[Stored items]
★ ★ ★ ★ ★

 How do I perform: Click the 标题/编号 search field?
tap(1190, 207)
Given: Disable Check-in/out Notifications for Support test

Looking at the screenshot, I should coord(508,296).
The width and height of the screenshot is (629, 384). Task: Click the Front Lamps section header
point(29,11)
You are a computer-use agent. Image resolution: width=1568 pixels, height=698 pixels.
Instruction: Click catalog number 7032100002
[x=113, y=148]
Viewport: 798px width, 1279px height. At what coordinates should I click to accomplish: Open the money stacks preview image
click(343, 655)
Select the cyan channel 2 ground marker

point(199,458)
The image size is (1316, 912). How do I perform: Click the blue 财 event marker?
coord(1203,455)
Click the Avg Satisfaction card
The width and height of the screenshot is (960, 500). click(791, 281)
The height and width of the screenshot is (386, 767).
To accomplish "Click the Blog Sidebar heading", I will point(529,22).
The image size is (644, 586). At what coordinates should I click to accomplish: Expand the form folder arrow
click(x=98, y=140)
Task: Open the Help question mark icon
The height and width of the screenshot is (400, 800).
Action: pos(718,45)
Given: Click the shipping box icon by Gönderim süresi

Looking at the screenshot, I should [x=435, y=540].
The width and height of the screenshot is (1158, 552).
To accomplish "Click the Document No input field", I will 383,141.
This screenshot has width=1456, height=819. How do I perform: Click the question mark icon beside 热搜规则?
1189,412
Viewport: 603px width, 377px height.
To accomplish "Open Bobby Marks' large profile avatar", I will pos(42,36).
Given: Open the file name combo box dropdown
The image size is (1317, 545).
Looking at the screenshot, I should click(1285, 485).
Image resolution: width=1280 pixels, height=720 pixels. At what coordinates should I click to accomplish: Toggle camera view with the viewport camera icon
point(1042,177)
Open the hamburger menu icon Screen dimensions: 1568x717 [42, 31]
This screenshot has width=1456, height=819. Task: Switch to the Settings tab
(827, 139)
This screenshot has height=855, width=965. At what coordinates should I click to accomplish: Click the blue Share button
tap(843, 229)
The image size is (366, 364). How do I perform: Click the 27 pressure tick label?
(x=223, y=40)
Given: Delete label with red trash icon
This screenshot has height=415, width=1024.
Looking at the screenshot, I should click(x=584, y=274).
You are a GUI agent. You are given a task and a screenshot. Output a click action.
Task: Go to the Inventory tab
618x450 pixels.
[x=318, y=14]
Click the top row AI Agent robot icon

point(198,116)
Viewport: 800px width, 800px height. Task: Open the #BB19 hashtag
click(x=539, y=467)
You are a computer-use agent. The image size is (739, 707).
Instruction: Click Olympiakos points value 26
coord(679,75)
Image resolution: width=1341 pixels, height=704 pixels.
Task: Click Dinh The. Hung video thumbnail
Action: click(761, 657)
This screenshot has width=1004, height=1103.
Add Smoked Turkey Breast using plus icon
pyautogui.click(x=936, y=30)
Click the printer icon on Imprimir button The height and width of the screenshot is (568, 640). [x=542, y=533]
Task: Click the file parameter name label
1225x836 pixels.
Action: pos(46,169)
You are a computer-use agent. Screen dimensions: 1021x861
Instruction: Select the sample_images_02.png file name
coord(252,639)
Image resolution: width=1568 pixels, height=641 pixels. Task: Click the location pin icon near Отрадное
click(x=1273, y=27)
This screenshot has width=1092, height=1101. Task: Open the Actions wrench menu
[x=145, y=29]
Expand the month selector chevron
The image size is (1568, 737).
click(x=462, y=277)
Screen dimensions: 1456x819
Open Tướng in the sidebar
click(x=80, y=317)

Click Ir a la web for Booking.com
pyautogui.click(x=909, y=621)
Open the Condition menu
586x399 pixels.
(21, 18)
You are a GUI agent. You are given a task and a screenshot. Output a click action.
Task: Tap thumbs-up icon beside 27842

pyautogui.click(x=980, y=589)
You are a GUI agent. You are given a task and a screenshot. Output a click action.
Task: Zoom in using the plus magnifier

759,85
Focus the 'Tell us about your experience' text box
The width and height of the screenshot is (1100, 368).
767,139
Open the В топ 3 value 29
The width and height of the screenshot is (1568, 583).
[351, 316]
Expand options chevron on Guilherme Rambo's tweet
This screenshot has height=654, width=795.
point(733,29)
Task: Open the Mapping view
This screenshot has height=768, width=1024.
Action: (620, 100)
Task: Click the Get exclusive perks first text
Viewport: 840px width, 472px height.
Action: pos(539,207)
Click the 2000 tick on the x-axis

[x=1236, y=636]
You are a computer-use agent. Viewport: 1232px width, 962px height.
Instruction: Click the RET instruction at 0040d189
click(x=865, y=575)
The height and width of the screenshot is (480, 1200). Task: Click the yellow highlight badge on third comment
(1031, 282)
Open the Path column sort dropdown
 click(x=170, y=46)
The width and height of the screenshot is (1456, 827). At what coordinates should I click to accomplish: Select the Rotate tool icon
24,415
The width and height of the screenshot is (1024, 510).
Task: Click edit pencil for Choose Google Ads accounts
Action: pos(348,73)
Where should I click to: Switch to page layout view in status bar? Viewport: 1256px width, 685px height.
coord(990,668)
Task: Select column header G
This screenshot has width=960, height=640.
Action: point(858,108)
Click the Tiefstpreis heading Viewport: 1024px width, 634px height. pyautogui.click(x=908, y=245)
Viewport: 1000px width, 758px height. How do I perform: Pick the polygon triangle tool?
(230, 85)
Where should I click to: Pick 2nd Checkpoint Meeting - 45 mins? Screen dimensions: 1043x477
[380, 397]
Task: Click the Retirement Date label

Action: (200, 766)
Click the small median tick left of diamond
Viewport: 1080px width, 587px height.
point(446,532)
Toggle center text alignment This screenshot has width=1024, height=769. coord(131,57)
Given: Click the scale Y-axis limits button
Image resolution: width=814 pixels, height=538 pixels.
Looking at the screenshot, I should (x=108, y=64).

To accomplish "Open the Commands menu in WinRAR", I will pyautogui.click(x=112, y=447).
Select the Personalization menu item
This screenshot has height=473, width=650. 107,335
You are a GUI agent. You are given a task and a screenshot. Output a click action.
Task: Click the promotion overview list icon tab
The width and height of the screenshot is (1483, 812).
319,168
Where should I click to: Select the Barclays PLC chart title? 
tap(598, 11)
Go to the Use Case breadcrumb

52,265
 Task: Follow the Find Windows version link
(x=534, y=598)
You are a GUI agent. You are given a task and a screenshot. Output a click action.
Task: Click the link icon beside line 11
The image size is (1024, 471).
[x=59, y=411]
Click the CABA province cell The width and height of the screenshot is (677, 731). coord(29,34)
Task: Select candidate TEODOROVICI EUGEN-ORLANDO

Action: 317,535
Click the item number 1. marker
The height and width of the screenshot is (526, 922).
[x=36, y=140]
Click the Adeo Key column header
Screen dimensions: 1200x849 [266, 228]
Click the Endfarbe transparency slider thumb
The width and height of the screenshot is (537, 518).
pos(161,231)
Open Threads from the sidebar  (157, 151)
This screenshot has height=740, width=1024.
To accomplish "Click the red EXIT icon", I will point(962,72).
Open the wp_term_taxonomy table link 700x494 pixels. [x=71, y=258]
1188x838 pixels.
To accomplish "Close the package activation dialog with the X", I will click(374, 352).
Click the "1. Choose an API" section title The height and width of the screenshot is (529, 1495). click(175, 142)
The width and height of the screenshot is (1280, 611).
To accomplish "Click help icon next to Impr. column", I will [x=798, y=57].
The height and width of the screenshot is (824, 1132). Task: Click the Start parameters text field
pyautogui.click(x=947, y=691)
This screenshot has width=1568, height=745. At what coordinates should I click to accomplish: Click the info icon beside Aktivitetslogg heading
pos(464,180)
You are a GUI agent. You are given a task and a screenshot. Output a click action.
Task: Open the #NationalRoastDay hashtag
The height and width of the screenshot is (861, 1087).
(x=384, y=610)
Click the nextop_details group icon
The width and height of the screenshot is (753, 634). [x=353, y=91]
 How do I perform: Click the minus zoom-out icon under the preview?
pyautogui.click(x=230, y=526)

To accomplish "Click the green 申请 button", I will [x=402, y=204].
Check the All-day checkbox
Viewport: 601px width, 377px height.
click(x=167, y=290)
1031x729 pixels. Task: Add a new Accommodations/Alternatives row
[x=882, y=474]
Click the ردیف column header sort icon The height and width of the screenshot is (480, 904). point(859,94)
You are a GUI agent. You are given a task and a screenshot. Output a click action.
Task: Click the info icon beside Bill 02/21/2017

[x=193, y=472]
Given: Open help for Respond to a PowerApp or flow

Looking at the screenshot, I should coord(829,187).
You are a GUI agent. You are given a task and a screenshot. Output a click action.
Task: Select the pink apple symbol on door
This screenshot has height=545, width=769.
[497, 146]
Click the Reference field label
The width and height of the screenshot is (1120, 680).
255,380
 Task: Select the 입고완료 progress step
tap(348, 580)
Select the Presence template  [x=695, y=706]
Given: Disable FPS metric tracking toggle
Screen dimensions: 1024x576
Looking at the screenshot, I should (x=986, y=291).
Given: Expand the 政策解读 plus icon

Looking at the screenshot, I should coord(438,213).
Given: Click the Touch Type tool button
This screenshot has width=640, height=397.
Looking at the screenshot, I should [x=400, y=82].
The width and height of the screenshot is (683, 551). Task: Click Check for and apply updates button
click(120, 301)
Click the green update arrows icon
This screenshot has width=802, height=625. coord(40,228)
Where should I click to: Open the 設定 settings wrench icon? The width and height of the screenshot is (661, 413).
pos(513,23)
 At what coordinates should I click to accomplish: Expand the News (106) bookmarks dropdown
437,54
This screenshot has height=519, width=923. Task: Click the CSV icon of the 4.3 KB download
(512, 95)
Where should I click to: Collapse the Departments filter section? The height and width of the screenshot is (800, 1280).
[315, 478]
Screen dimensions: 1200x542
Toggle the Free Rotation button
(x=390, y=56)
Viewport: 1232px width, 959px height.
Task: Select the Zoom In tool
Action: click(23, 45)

★ ★ ★ ★ ★

**Exercise details:** Report how many lines of the entries hold the word "computer". Nothing else is needed.

**Written solution:** 4